Was die Normalverteilung voraussetzt
Die Umrechnung von z-Wert in Perzentil gilt nur, wenn die Ergebnisse annähernd normalverteilt sind. Bei standardisierten Tests mit vielen Teilnehmern ist das meist erfüllt, bei einer Klausur mit dreißig Personen häufig nicht.
Ein deutliches Warnzeichen ist eine Häufung am oberen oder unteren Ende: Wenn viele die volle Punktzahl erreichen, ist die Verteilung gestaucht und der berechnete Perzentilwert zu optimistisch.

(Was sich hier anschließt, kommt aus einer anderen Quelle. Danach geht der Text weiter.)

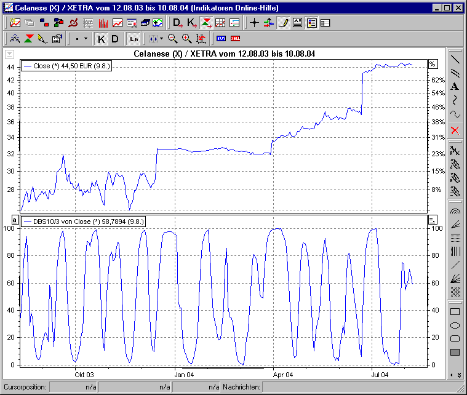Click the zoom in magnifier icon

click(186, 39)
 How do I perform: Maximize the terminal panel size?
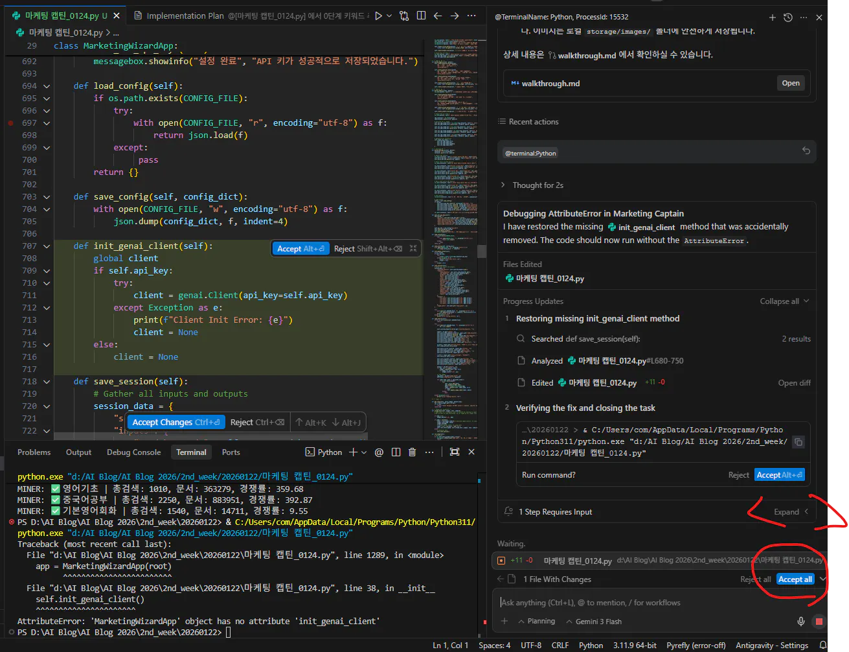tap(455, 452)
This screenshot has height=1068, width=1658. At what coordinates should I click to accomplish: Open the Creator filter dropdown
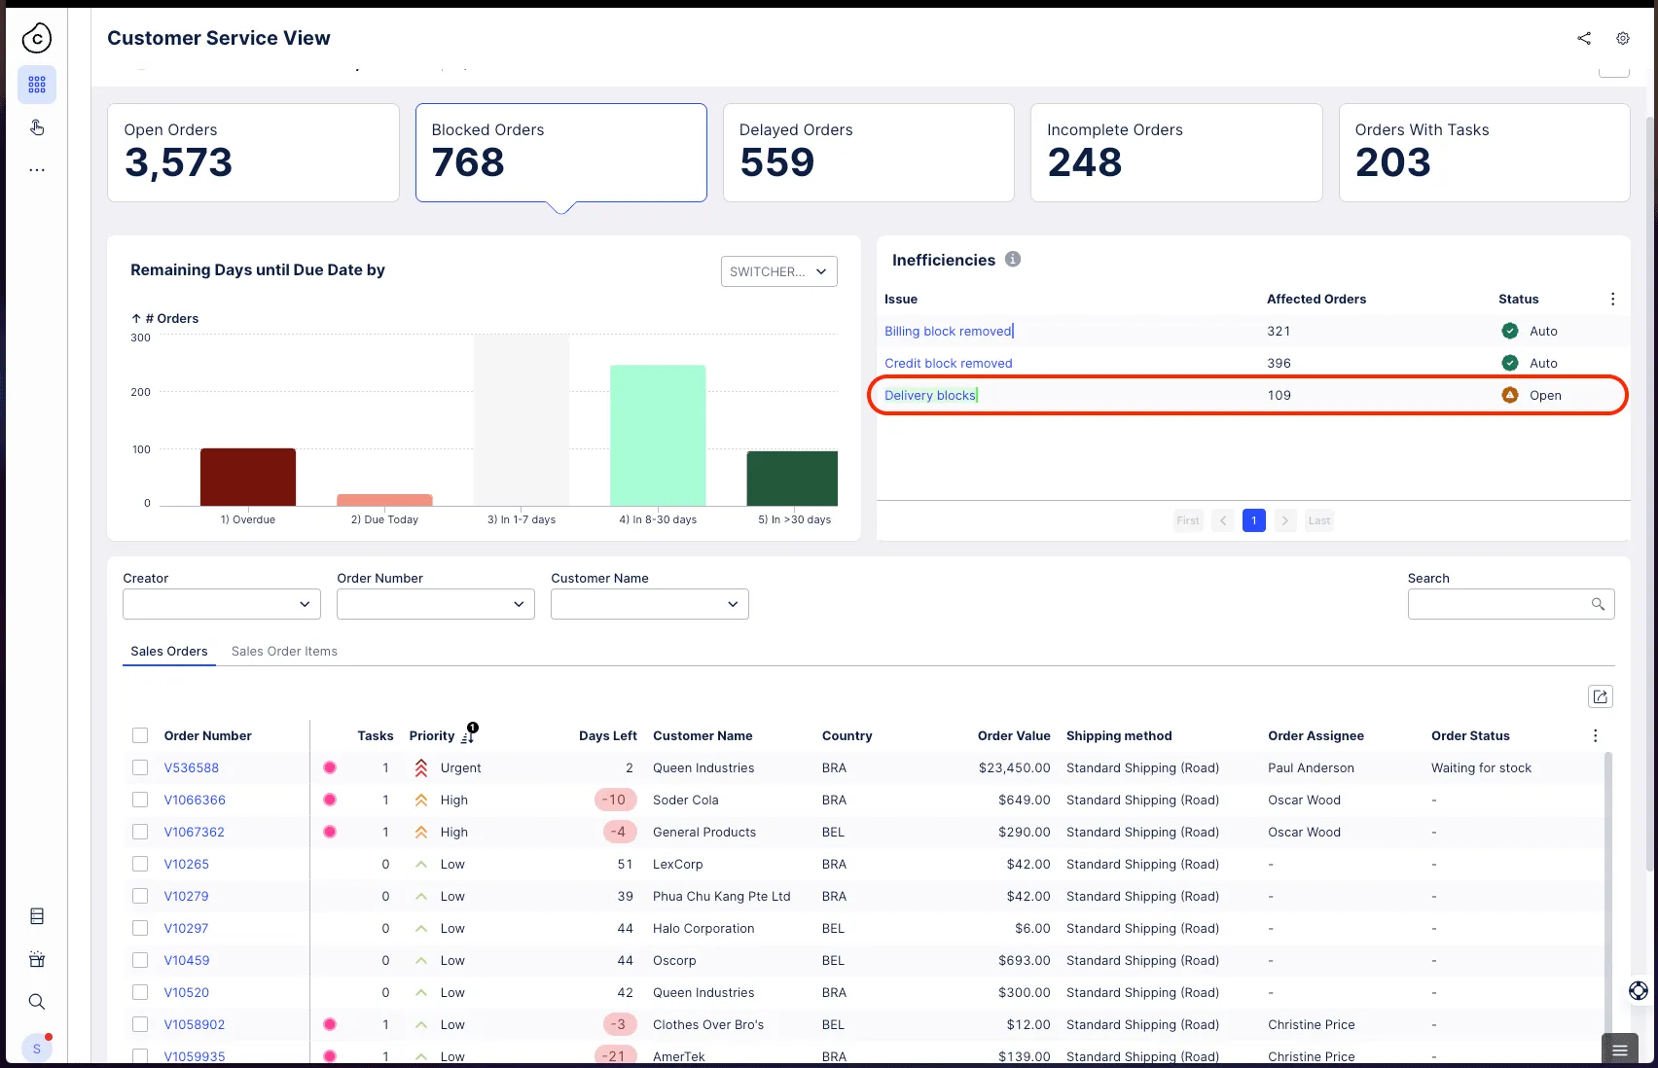[222, 604]
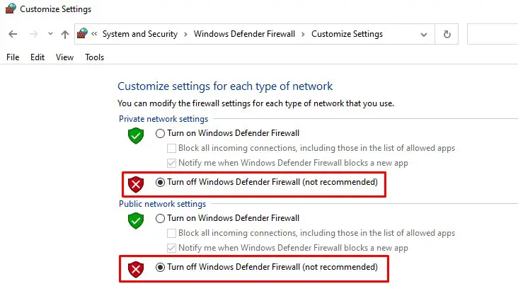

Warum die Mitte so dicht besetzt ist
In einer Normalverteilung liegen 68 Prozent aller Werte innerhalb einer Standardabweichung um den Mittelwert. Zwischen Perzentil 16 und 84 liegt also genau dieser eine Bereich — wenige Punkte mehr verschieben das Perzentil in der Mitte stark.
An den Rändern ist es umgekehrt. Von Perzentil 98 auf 99 zu kommen erfordert deutlich mehr Punkte als von 50 auf 60, weil dort kaum noch jemand steht. Genau deshalb sind Prozentränge bei sehr guten Ergebnissen so schwer zu verbessern.